Street Paws has arrived in the borough thanks to the charity’s Michelle Southern, who has set up no fewer than 14 similar schemes around the country.
Michelle said: “We were contacted by a group of vets around six months ago who said there was a need in Leigh.
“We now have 12 volunteers and have just held our first session where we saw four dogs, which is virtually unheard of during our first visit somewhere.
“It’s not unusual for us to see no animals during the first outreach because people like to suss out who we are and feel confident that we are not going to take their dogs away from them.”
Street Paws provides free veterinary care including vaccinations, flea and worm treatments and general health checks to animals in need.
Microchipping and treatment for infections are also commonly offered and in the rare cases that more serious surgery is needed dogs are taken to local vets using money raised in the local community.
Street Paws says it is delighted to be working with HSP and helping the rough sleepers who are extremely devoted to their four-legged friends.
Michelle said: “The volunteers at HSP see a lot of people at the soup kitchens they put on who have animals and need some extra help.
“That is what veterinary medicine is all about - helping animals and in turn helping to ease the burden on their owners.

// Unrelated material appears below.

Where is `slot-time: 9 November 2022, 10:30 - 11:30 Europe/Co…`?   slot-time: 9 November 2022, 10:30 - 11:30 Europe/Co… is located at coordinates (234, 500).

“A lot of people who live on the streets are turned away from normal accommodation because they don’t accept animals.
“These dogs are part of their families so they choose to stay with them instead. There’s no way I would give up my pet, either.
“We have seen about 120 dogs now with Street Paws and I can hand on heart say that no animal has ever needed any intervention. They are all very well looked after.”
The charity’s work has been boosted by food company Pets Choice which has donated supplies to hand out to homeless people at sessions including those in Leigh.
The next session takes place on the first Wednesday in May.